INPUT →
---*---

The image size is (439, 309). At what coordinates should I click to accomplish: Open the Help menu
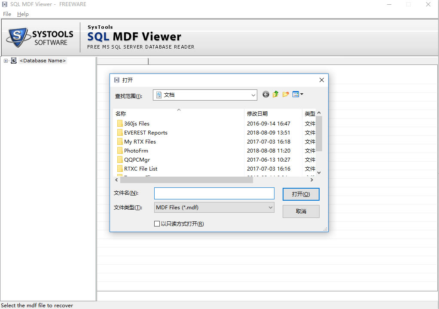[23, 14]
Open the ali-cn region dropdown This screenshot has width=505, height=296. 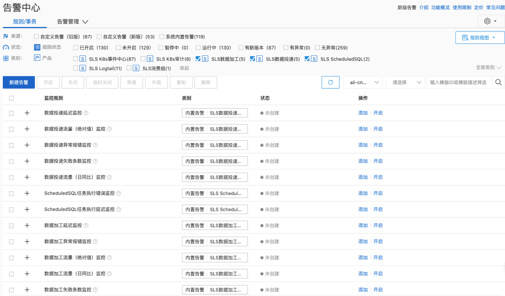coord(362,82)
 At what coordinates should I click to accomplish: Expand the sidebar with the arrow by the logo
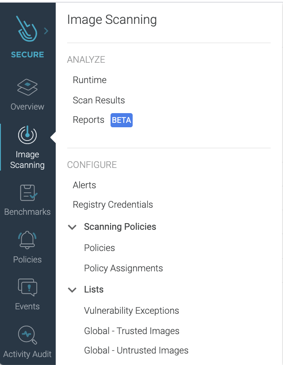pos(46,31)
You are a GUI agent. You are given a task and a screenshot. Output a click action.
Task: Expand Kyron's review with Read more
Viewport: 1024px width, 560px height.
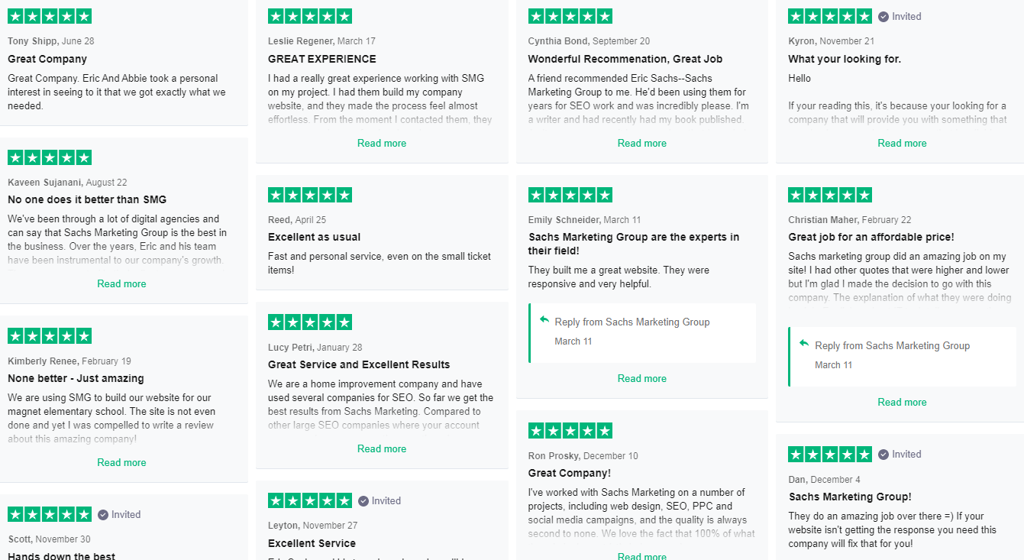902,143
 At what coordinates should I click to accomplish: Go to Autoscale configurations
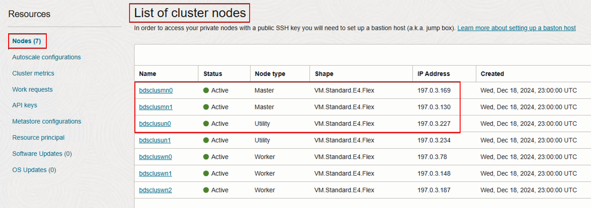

---*---

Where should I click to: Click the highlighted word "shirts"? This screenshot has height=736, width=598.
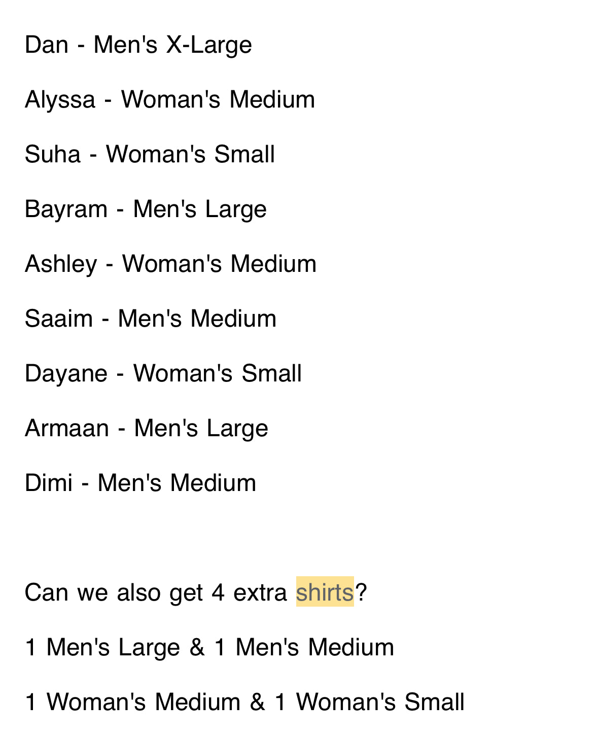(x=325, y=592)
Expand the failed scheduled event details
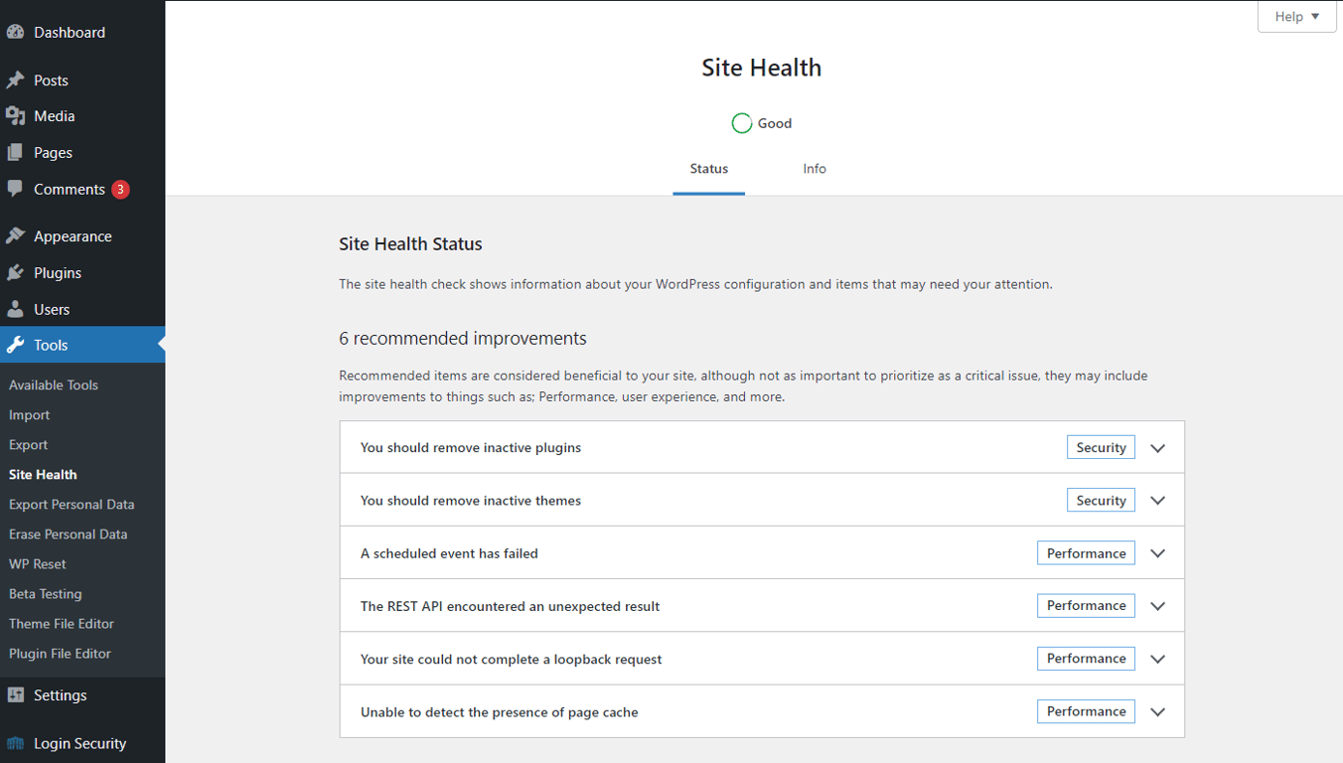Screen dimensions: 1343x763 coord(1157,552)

---*---

WHAT YOU ARE ASKED TO DO →
Only the lines above from the one containing "Task: Expand Kyron's review with Read more" through the one containing "At what coordinates should I click to accomplish: Go" should be returned, verbatim and inclusive, with pictures excluded.

ANSWER SECTION →
Task: Expand Kyron's review with Read more
Viewport: 1024px width, 560px height.
902,143
 At what coordinates should I click to accomplish: Go to Autoscale configurations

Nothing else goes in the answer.